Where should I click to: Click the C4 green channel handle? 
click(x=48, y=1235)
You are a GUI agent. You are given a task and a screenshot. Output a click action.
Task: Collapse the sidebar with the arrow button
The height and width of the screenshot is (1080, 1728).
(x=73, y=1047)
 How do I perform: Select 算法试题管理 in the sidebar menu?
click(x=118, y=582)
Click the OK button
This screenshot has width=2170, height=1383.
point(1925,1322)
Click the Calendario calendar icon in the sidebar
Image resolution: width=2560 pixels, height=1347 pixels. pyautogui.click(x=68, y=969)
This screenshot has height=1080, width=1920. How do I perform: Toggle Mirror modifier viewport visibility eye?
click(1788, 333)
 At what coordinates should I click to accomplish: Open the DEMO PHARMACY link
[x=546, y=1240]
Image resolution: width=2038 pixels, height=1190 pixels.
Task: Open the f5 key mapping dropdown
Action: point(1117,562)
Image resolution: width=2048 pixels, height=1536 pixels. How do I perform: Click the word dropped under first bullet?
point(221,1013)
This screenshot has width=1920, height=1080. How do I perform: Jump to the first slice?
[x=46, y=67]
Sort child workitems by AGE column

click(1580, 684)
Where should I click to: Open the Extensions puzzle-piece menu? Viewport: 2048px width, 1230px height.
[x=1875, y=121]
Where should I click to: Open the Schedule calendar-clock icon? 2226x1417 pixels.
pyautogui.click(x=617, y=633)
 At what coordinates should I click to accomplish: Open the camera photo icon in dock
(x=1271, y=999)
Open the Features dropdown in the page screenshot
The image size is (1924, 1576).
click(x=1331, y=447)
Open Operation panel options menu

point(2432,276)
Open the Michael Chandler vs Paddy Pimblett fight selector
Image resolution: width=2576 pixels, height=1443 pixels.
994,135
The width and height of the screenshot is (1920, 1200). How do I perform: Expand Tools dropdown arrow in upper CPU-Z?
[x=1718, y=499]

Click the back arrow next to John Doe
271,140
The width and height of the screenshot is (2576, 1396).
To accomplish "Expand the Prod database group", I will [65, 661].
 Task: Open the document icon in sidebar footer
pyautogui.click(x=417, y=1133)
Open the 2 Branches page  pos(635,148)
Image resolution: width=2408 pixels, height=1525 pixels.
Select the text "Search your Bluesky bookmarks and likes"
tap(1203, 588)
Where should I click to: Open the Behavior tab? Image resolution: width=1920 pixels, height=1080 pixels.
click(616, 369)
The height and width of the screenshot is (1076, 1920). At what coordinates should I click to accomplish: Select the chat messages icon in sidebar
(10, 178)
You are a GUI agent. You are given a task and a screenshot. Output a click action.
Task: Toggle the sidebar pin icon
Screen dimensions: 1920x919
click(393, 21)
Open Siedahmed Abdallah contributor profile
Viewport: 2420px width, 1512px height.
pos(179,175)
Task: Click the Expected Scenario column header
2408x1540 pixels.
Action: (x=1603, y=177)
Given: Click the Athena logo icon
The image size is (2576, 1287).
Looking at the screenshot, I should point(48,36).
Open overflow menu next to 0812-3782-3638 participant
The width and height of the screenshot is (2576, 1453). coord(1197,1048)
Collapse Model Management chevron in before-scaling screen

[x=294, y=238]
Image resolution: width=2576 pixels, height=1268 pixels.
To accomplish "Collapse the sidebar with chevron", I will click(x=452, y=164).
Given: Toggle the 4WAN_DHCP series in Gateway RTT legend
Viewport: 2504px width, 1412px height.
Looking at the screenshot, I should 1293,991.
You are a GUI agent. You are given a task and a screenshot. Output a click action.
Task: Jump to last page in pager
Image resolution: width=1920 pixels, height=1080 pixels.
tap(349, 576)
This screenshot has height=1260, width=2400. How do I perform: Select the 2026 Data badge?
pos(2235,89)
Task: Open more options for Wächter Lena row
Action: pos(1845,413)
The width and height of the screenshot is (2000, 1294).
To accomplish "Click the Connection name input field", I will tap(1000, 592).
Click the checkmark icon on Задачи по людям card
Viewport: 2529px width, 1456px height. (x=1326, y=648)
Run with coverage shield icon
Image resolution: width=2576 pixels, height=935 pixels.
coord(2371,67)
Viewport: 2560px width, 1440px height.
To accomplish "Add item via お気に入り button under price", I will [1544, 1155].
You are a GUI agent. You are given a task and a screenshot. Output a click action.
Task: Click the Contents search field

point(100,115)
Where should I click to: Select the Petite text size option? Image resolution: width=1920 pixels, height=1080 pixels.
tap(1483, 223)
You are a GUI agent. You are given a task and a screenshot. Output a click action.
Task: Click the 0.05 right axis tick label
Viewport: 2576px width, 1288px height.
* * * * * * *
Scan the data for the string "page" and copy each line in which it occurs.

Result for this task:
Open the Features dropdown in the page screenshot
Open the 2 Branches page  pos(635,148)
Task: Jump to last page in pager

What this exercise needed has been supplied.